(Saved data entries)
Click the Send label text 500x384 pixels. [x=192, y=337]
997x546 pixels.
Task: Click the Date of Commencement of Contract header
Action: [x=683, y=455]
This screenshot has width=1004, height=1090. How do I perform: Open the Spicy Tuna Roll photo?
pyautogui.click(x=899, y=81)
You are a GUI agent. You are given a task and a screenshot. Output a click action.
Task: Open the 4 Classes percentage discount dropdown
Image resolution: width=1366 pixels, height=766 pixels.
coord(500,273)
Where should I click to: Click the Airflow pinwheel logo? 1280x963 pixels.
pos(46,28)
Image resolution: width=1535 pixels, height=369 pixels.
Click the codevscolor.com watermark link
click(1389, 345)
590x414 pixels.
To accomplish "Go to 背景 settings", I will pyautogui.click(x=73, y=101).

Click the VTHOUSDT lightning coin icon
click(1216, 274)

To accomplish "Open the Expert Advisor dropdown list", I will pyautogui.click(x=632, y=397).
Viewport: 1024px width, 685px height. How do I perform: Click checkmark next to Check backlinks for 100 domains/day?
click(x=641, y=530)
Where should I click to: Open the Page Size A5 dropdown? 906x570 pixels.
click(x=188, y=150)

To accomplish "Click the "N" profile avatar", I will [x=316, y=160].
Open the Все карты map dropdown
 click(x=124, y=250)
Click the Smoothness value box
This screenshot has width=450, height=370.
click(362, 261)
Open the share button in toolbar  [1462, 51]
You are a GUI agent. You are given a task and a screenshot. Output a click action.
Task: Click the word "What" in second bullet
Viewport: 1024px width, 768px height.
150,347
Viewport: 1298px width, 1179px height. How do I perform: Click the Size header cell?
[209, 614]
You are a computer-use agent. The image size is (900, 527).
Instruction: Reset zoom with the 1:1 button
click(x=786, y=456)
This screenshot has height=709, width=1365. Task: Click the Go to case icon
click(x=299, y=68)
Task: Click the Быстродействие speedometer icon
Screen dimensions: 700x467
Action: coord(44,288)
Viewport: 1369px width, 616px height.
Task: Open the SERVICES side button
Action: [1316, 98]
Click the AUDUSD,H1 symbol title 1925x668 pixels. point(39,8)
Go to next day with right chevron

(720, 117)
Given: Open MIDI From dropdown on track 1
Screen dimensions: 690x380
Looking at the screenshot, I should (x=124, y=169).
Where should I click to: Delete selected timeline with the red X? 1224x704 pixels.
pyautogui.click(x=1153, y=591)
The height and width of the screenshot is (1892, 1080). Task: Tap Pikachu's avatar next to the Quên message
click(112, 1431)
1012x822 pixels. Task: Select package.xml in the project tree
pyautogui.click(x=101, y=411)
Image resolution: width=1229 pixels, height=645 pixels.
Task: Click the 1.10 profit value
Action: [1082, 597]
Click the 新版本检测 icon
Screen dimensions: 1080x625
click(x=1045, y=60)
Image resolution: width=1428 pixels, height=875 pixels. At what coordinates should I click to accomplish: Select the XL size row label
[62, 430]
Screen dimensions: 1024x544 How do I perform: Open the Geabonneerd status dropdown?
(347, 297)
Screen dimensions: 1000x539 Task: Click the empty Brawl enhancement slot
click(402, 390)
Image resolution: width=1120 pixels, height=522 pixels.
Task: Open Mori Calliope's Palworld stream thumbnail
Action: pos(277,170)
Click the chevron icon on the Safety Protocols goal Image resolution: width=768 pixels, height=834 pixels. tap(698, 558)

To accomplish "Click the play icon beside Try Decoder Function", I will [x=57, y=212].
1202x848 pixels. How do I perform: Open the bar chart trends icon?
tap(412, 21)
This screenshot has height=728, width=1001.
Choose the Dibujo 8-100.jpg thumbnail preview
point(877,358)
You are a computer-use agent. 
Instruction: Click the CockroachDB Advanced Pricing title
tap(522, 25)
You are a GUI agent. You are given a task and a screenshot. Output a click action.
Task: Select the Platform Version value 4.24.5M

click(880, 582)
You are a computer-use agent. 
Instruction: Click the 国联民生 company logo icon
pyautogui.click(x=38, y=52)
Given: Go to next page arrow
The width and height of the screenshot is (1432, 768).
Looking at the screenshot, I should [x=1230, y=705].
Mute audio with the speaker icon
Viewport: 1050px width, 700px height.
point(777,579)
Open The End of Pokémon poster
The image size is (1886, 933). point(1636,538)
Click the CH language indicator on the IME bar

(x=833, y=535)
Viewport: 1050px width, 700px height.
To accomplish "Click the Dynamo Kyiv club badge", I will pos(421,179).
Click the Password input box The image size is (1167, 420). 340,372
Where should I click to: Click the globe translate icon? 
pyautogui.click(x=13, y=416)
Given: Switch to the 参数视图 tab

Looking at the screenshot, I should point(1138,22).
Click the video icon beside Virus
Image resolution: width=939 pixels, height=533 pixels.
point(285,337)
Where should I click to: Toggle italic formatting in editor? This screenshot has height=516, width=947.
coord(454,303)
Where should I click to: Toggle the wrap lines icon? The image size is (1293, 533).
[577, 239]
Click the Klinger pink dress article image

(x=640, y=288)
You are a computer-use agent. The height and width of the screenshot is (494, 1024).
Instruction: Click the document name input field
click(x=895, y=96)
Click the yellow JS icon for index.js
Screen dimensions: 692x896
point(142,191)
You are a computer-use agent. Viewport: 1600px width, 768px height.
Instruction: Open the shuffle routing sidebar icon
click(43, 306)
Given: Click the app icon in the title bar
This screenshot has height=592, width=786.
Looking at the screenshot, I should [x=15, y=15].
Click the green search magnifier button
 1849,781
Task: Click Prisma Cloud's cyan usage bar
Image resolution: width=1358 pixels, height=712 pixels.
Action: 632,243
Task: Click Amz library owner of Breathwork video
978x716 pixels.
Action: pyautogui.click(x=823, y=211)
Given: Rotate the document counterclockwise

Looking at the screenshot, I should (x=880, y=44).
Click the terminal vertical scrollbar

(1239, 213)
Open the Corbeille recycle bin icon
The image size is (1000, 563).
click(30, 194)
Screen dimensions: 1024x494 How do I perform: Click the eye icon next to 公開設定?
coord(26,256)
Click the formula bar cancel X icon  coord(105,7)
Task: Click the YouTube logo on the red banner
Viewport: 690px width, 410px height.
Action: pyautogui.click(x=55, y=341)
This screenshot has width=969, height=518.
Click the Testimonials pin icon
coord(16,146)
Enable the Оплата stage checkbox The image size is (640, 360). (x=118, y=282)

◆ WHAT THIS TASK INVOLVES
Return every line of the data above in which "computer" appears.

◆ TASK RESPONSE
You are a computer-use agent. The image size is (900, 527).
You are a computer-use agent. 
You are a computer-use agent. 
You are a computer-use agent. The height and width of the screenshot is (494, 1024).
You are a computer-use agent. Viewport: 1600px width, 768px height.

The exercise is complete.